To do
Some entries follow. Reproduce exactly the lines starting at the one with "The width and" and stopping after the one with "The height and width of the screenshot is (260, 380).".

Source material
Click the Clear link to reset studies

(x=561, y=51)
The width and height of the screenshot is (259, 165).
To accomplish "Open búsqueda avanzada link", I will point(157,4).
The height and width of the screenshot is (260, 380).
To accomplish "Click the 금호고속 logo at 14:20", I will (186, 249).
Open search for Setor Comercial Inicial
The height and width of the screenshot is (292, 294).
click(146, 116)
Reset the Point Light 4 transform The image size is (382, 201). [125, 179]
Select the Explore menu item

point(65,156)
--
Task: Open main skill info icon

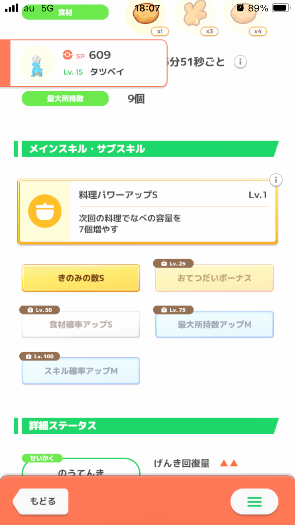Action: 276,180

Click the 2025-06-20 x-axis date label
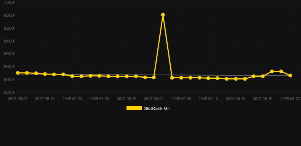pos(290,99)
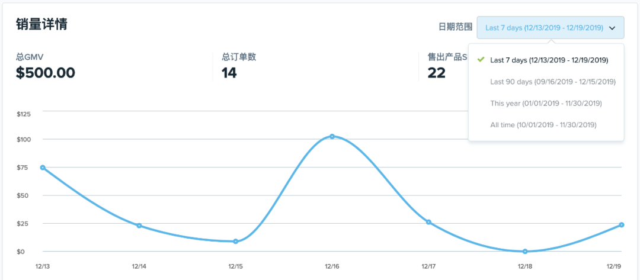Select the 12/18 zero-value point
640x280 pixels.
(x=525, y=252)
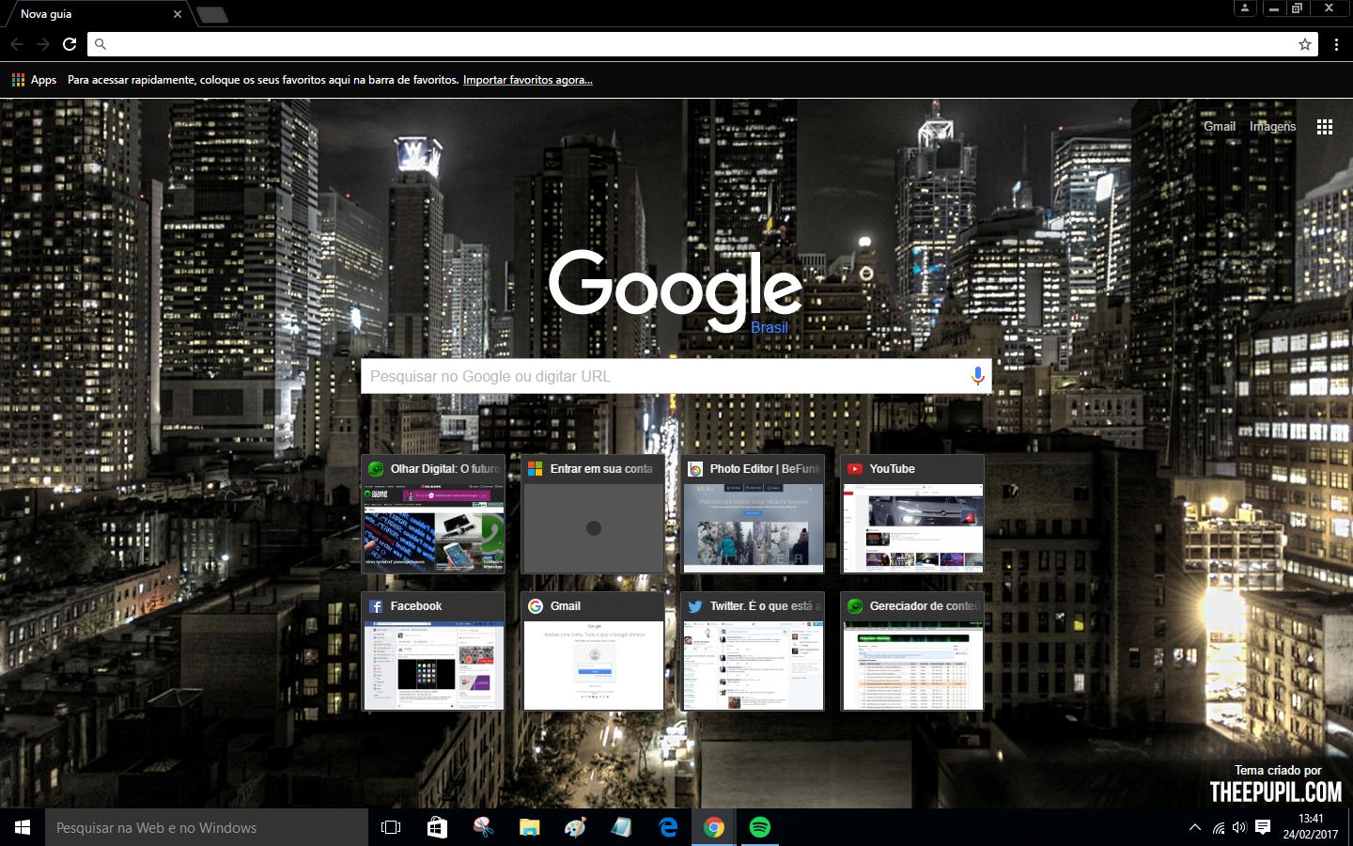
...
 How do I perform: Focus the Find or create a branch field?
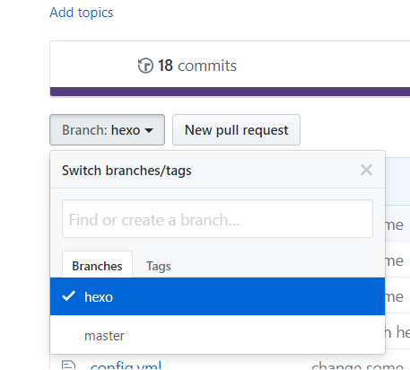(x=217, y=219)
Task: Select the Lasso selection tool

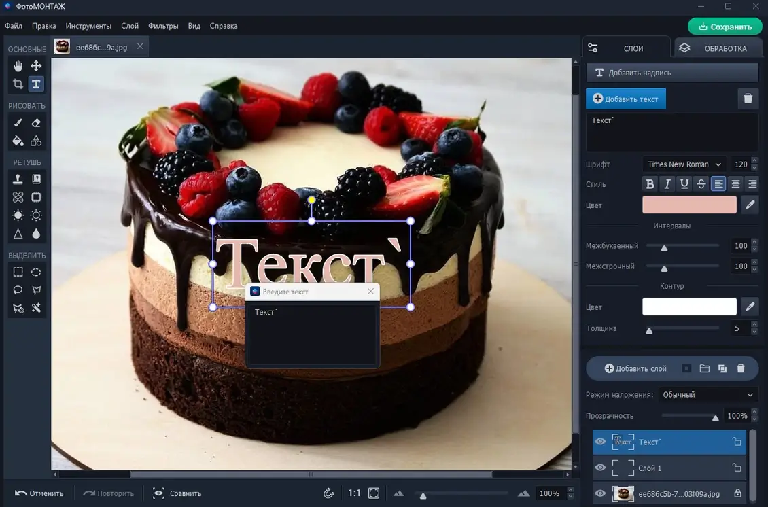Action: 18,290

Answer section
The width and height of the screenshot is (259, 165).
To accomplish "Open búsqueda avanzada link", I will point(157,4).
The height and width of the screenshot is (260, 380).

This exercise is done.